The stats don’t lie. Last season Shaw scored 22 goals, one more than Paris Saint-Germain’s Marie-Antoinette Katoto, and at the end of her two-year deal had the eyes of the world on her as almost every top club worldwide chased her signature.
With interest from within France, as well as Germany, Spain, England, and the NWSL, Shaw picked FA WSL side Manchester City as her next step, considering how she could develop further as a player, and confided in those closest to her on what her decision would be.
“Making that next decision was tough for her,” said Menzies. “Everyone was reaching out to sign her and she had to figure out where to go. She could have come back to the USA, but she has to look out for her family, too.
“Man City came into the picture and I told her my opinion. She wanted to play in the Champions League, that was a big thing for her, and she actually has family in Manchester. All the accolades City have, their environment, she decided that was the best place for her development because she believes she is still developing.”

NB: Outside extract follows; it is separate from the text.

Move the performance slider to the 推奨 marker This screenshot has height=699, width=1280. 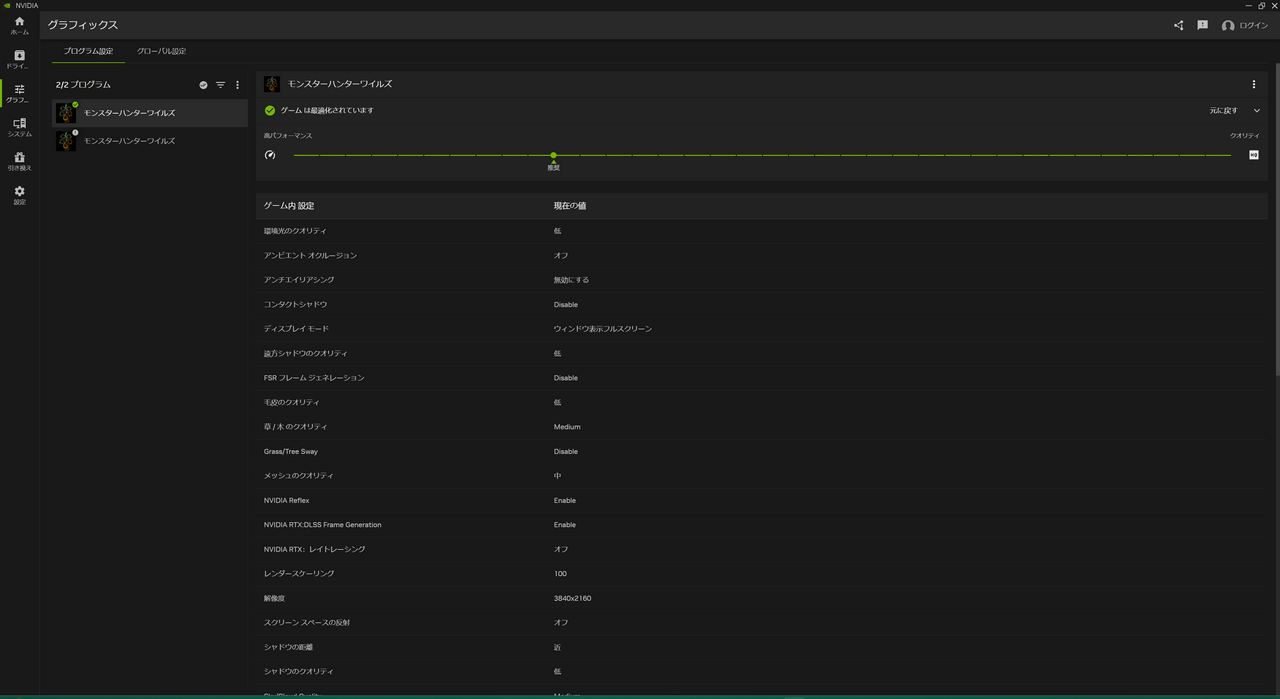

Pensky added: “We talked over the summer because a lot of teams wanted to bring her back here, but she told me about wanting to stay in Europe because she wanted to keep getting better. Her want to stay there and to choose Man City gives her that opportunity. I’m not surprised she’s at Man City, all I ever wondered was, ‘Who is going to stop this kid?!'”
Not only does Shaw have family in Manchester with her dad’s side of the family based there, she also lived in England for a short period of time when she was a child, so it won’t be a completely new environment for her. She even gave thought to her squad number, choosing the number 21 because it was the year she made the next step in her career.
Carr was the first person to work closely with Shaw after she left Jamaica, and he too isn’t surprised she has ended up at one of the top clubs in Europe.
“I think she’s going to do so well with Man City. She’s a treat to watch. I text with her all the time, still keep up with her, she’s really excited. Having family there is what’s nice for her.
“She’s just a special young lady and we just absolutely love her, she put Eastern Florida on the map. She’s the greatest player to ever play here, and we’ve had some special players. I was just honored to be able to be around her for a couple of years and get to coach her. She’s just special, she texted me when she graduated from Tennessee, she sent me a picture from her graduation, she doesn’t forget people or where she’s come from.”
Shaw is now an icon back home in Jamaica. In a nation where track and field is and always has been the dominant sport and Usain Bolt so often the first name mentioned when it comes to Jamaican sporting athletes, Shaw is now right up there in the next breath.
“She understands the magnitude of where she’s at and the role model she is and could be,” said Menzies. “At the World Cup, I got a phone call, like 20 times, just before we were about to play our first game.
“I finally answered and it was a nurse back home. They wanted to get the correct spelling of her name because the mum wanted to call her child Khadija. When I told her that story it made her realize how she could change people’s lives. Track and field is all people see female athletes excel at in Jamaica, but Bunny can change that myth.”
Menzies admits their passion for development and her career from both sides meant conflict sometimes, he has always had Shaw’s best interests at heart.
Three days after picking her former coach up at the airport, Shaw returned there herself with a one-way ticket to Manchester to start the next chapter of her career.
“A lot of people come and tell me I developed her, but there are kids who come to you sometimes and you’re like, ‘They’re the one.’ I didn’t have to do much, she is a natural footballer. Talented, a student of the game, she could play in a phone booth if you asked her to.
“You can’t teach what Bunny has, there are very few people who come around like her.”